Ashley Wagner held on to beat the reigning World champion for her fourth Grand Prix series victory at Skate Canada on Saturday.
Wagner, a three-time U.S. champion, totaled personal bests in her short program Friday (70.73 points) and free skate Saturday (131.79) at the Lethbridge, Alberta, event.
“Backstage [before the free skate], I was looking at [coach Rafael Arutyunyan], and I was just like, ‘I’m not ready to do this. I don’t want to do this,'” Wagner said at a press conference. “So I’m glad that I looked composed by the time I got out there.”

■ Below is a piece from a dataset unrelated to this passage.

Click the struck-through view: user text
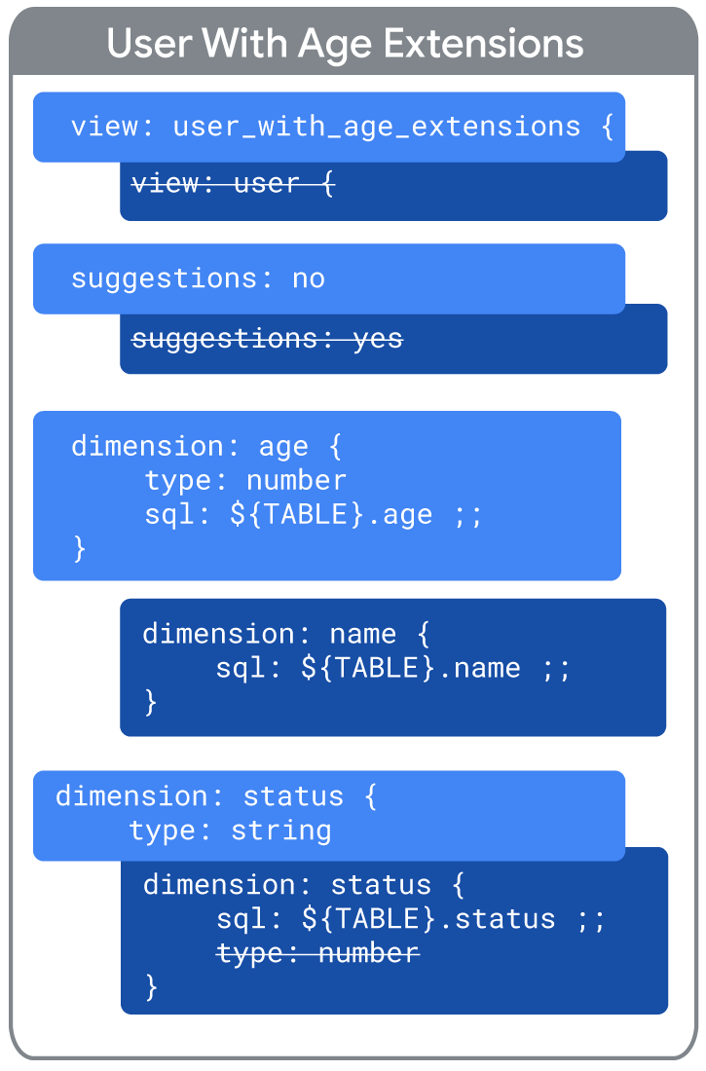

Russian World champion Elizaveta Tuktamysheva improved from seventh after a disastrous short program to finish second to Wagner, but 13.6 points behind. Tuktamysheva outscored Wagner by 1.83 in the free skate, landing a triple Axel.

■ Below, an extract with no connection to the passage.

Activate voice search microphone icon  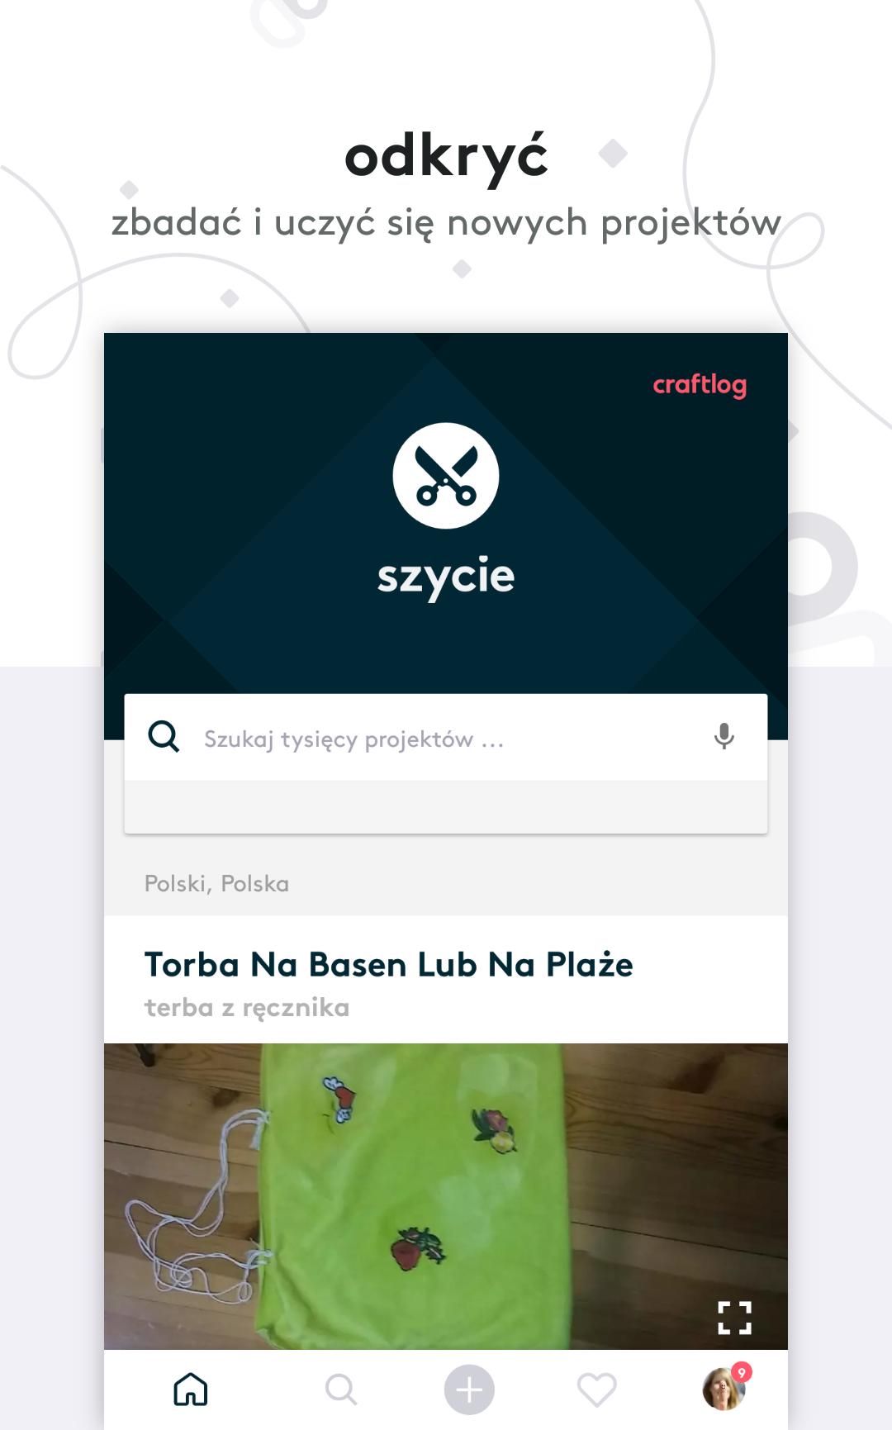click(x=724, y=736)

“I’m happy that I was able to pull myself together for today and to show all jumps that I can do,” Tuktamysheva said through a translator at a press conference. “I tried to forget about the short program. Everybody can make mistakes. There’s nothing terrible about it.”
Wagner, skating last on Saturday, landed seven triple jumps in her free skate, though three of her overall jumps were under-rotated.
“I knew how well Elizaveta had skated,” Wagner said. “I was backstage just thinking, thinking, thinking about what I had to do, and then Raf pulled me aside and reminded me that — it sounds so cheesy — but he told me it wasn’t about what everybody else was doing. It was just another day on the ice. It was practice for me and an opportunity to train the program under pressure for Nationals and Worlds, which are my main focuses this year.”
NBC and NBC Sports Live Extra will air coverage Sunday from 4:30-6 p.m. ET.
Wagner, 24, became the first U.S. singles skater to win an event that included a reigning Olympic or World champion since Evan Lysacek dethroned Yevgeny Plushenko at the 2010 Olympics.
Wagner’s career record includes Grand Prix victories at Trophee Bompard (2012, 2013) and Skate America (2012) and the Four Continents Championship (2012). Her best finish at an Olympics or Worlds is fourth, as no U.S. woman has earned a medal at the two most prestigious events since 2006.
Wagner’s next competition is NHK Trophy in Japan in four weeks, an event headlined by three-time World champion Mao Asada, the only active skater with more Grand Prix series wins than Wagner. Asada has 14 Grand Prix victories.